To wit, Zuckerberg paid the stunning sum of $22 billion for a social media outfit that had just $10.2 million of revenue. The purchase price thus amounted to 2,150X sales.

And while you are at it, just forget about the fact that Whatsapp actually lost one-half billion dollars during the year prior to the deal’s close in October 2014.

Then again, the way you lose such staggering amounts of money on virtually no sales is quite simple. That is, you adopt a business model that even the most intellectually challenged hot dog stand operator would not have contemplated before the age of Bubble Finance.

Namely, plow headlong into a huge business operated by the biggest telecom companies in the world. In this case, one which generates $20 billion in annual billings for the wireless carriers. And the key to grabbing market share in that brutal neighborhood: offer your service for free!

That’s right. Whatsapp is just a text messaging service that challenged the paid SMS services of AT&T, Sprint, Verizon etc. by reducing the transmission charge from $10-20 per month to, well, nothing.

The CEO of a competitor succinctly explained why this tactic works,

It always comes down to the economics,” said Greg Woock, the chief executive of Pinger. “Free is a compelling price point.”

Yes, it is. Not surprisingly, Whatsapp free messaging service had gone from a standing start in 2009 to 400 million users by 2014. Now that’s the kind of “growth” that social media bubble riders can get giddy about.

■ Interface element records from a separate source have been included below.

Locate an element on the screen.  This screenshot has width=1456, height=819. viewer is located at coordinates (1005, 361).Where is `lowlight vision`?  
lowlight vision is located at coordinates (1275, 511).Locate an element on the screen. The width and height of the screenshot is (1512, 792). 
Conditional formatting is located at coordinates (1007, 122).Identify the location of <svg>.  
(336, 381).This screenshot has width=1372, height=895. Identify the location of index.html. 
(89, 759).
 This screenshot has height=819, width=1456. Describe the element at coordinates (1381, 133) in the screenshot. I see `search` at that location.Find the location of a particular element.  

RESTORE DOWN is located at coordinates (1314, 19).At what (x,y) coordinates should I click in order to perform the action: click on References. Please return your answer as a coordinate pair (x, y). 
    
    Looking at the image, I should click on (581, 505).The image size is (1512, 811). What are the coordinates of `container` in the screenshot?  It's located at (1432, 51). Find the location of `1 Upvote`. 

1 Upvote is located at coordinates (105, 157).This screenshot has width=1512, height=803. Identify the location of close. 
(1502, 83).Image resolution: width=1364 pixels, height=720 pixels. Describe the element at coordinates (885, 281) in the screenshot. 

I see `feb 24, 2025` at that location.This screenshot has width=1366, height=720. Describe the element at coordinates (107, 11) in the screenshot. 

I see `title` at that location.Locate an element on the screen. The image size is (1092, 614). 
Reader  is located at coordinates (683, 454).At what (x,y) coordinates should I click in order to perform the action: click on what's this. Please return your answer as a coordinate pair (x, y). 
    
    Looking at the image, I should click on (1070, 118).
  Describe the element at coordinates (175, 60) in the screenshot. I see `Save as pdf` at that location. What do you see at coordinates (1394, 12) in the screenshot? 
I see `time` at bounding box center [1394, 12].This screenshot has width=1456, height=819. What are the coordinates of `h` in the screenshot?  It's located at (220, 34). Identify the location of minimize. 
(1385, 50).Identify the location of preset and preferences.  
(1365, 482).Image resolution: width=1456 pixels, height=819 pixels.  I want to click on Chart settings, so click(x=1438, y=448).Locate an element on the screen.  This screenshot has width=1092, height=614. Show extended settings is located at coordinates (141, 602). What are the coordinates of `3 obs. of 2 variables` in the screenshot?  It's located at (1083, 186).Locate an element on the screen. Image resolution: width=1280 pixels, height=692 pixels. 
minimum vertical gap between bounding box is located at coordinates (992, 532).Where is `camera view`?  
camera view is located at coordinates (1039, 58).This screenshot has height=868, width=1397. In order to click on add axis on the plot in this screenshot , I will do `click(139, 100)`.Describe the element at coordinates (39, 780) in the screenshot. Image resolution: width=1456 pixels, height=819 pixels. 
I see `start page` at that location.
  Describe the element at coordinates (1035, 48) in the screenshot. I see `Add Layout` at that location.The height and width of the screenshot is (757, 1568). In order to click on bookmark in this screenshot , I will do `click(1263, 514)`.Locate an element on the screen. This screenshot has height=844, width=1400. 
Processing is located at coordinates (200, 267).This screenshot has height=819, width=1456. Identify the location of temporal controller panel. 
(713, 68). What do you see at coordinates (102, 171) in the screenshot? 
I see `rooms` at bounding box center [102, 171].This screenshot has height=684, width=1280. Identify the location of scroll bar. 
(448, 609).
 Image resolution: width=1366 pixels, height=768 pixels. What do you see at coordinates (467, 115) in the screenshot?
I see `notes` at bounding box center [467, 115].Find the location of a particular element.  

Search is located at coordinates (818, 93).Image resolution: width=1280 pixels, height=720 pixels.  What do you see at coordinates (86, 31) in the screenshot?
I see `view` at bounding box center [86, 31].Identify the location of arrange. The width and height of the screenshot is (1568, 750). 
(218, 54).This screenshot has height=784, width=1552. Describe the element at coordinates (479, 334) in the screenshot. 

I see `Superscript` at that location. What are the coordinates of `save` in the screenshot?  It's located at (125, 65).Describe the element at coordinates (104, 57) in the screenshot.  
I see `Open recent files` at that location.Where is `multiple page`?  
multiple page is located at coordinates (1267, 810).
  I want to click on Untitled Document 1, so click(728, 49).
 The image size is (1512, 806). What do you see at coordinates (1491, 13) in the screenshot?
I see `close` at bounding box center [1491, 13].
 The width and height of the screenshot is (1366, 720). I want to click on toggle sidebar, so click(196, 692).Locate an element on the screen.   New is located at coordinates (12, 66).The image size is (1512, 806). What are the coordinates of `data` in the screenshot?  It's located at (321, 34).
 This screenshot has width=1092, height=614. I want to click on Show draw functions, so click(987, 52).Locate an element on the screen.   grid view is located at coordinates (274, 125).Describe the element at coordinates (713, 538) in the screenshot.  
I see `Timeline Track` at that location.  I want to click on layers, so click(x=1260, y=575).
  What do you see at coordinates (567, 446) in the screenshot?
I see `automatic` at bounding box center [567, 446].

But it amounted to this: Facebook paid $55 per user for a business that had 13 cents per user of revenue.

But never mind. Having virtually his own legal printing press—–FB issued $17 billion of freshly minted stock to pay for most of the deal—-Zuckerberg explained it this way:

‘Our strategy is to grow and connect people. Once we get to 2-3 billion people there are ways we can monetize’.

In fact, Whatsapp now has nearly 1 billion users, but still no revenue and has actually eliminated a minor annual user charge.

If this sounds vaguely like the dotcom mania in early 2000, it is and then some.